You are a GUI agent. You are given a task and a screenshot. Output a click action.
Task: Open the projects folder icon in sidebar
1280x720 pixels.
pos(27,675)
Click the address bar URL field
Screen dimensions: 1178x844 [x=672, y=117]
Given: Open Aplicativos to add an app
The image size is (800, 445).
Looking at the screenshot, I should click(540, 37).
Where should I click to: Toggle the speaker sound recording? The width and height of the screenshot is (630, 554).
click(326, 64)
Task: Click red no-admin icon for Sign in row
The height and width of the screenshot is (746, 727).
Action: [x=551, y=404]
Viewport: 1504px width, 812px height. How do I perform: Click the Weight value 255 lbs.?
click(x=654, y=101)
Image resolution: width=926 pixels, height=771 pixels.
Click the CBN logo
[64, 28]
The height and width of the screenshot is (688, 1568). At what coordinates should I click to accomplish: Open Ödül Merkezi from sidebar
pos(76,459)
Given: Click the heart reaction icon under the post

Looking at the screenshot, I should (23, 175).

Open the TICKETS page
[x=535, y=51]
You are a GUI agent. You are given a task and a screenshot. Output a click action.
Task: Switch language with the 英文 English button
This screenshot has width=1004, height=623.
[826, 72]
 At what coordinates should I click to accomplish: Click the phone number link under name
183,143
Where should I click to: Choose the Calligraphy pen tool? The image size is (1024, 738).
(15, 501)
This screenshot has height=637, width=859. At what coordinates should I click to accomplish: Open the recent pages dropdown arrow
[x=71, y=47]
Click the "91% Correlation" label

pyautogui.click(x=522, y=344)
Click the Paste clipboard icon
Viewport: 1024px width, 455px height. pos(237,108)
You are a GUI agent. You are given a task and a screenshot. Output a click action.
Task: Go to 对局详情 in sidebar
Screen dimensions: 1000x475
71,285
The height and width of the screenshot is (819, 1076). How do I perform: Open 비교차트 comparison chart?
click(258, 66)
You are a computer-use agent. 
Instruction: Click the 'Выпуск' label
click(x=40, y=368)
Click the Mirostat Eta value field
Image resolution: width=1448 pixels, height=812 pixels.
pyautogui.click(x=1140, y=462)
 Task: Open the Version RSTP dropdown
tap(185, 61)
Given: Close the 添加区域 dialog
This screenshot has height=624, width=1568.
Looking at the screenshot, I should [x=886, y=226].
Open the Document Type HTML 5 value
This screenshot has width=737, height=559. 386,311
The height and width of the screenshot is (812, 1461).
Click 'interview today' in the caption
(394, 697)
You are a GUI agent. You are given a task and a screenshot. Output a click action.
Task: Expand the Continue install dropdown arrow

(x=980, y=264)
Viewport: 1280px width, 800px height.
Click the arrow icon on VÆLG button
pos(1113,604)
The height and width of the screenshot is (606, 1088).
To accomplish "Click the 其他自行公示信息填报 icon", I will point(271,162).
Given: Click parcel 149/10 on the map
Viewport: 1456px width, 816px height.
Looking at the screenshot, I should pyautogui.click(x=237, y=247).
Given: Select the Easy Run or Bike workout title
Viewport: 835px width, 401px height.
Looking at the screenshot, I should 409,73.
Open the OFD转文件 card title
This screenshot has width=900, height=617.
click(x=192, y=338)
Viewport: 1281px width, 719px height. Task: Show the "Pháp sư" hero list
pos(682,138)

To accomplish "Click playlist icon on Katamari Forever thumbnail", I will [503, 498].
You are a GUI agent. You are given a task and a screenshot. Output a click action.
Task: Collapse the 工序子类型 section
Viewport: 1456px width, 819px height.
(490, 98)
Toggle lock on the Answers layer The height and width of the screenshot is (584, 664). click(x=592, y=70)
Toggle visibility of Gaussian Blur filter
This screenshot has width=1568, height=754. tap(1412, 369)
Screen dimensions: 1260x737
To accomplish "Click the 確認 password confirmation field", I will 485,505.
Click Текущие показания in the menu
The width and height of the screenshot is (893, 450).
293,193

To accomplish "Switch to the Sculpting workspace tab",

Aim of the task
Format the lines of the listing above, from its first line through the line containing "Action: [x=551, y=404]", as a numbered list with any blank lines left out.

Exercise response
1. You are a GUI agent. You are given a task and a screenshot. Output a click action.
2. Task: Open the projects folder icon in sidebar
3. 1280x720 pixels.
4. pos(27,675)
5. Click the address bar URL field
6. Screen dimensions: 1178x844 [x=672, y=117]
7. Given: Open Aplicativos to add an app
8. The image size is (800, 445).
9. Looking at the screenshot, I should click(540, 37).
10. Where should I click to: Toggle the speaker sound recording? The width and height of the screenshot is (630, 554).
11. click(326, 64)
12. Task: Click red no-admin icon for Sign in row
13. The height and width of the screenshot is (746, 727).
14. Action: [x=551, y=404]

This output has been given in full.